The pension is another asset to be divided, as is life insurance.

http://www.theanswerbank.co.uk/Law/Civil/Quest ion594578.html#top

Alimony is 'maintenance'. If she has been financially supported during the marriage - perhaps because she was raising the family and supporting his career - then she is also entitled to continue to be maintained. It is unrealistic to expect a middle aged woman who has never worked outside the home, or hasn't for many years, to be able to support herself in employment.

Also, if she hasn't had a career of her own, she will have been relying on her husband's pension to provide in her old age.

This is a good article re the basics of maintenance and other provisions made in divorce:
http://www.terry.co.uk/matcaus1.html

'Fault' doesn't come in to the equation at all - one party will not be awarded less because they have had an affair or otherwise behaved badly, causing the marriage to break down.

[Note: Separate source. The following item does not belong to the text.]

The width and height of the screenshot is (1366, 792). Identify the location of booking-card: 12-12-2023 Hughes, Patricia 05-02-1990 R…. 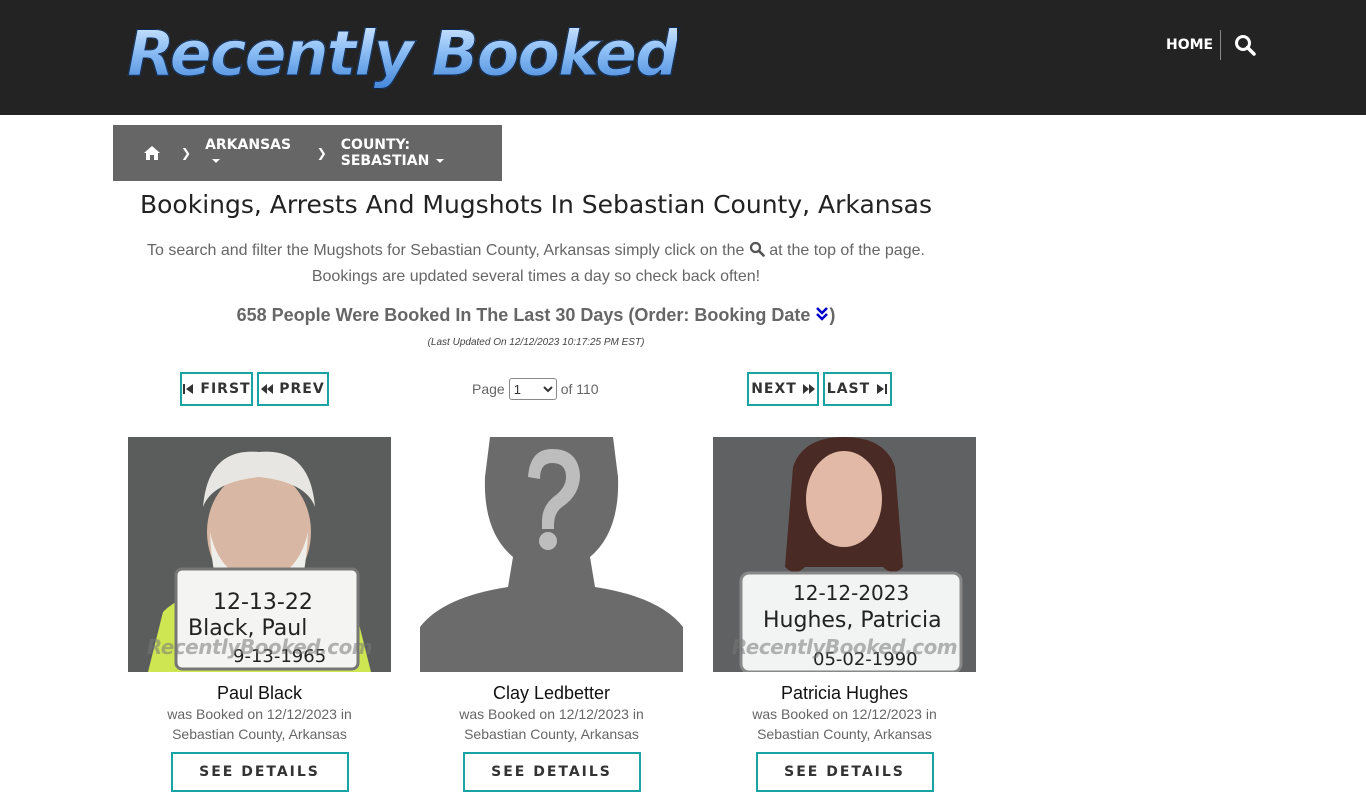
(844, 614).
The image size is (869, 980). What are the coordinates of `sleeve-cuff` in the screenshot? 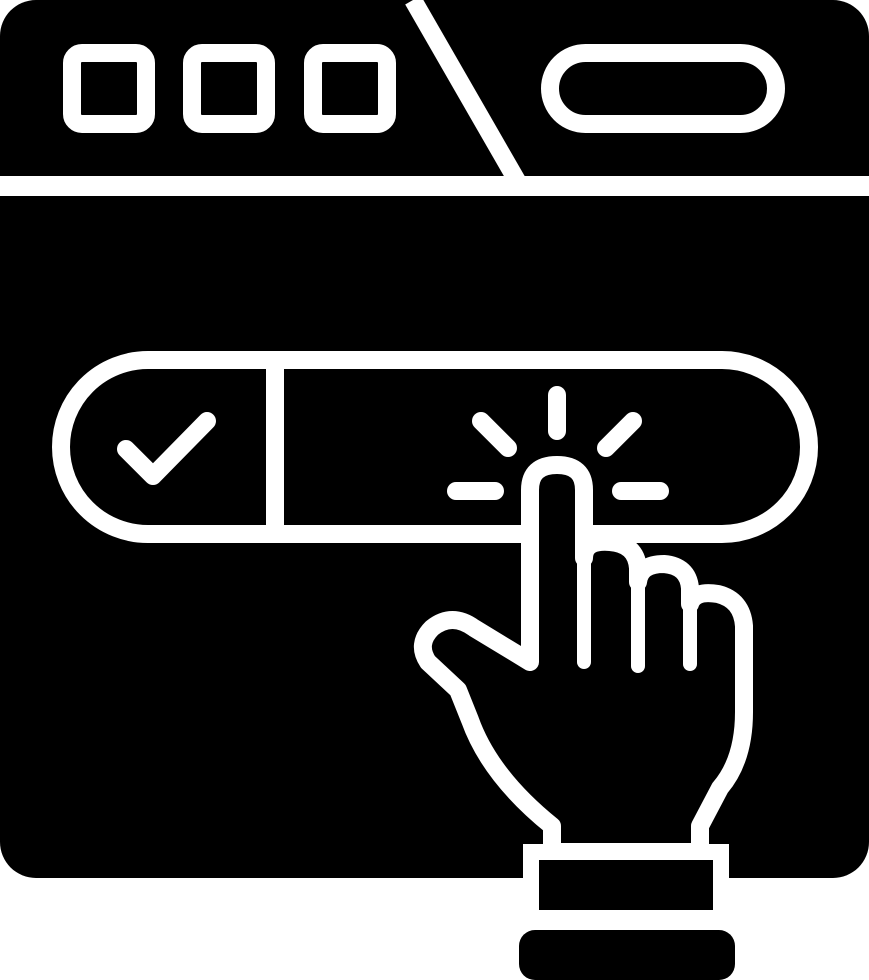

At present, pre-nuptial agreements are not legally enforceable in the UK although it is highly unlikely such a contract was made 30 years ago.
Question Author
Thank you, Ethel, she has worked every single day of her life apart from maternity leave when my brother and I were born, so she has no right to alimony.

Also, she has shacked up with another guy now, does this change the view too??

If she has worked all her life and is after her pension because she doesn't have one, then surely that's her own problem for not getting her own pension with her own earnings??
Things were very different when your mother (I assume) started work - women didn't have their own pensions as standard. They even paid 'half stamp' national insurance if they were married because they would be claiming on the husband's state pension.

Don't forget the money paid into the pension meant there was less money coming in to the household, and she was planning to reap the benefits in later years.

Just because she is claiming does not mean she will automatically get.

It would be far better if they could sort out the financial side amongst themselves, but it seems unlikely.

Living with another man may affect her right to maintenance - and if she has a good income in her own right she may not be awarded in any case.

However, with regards to the house and the pensions, she is entitled to a share of the proceeds.

Sorry if this isn't what you wanted to hear.

Question Author
The house and pensions, I know she's entitled to all of that, but I'm not a happy bunny RE her claim for alimony.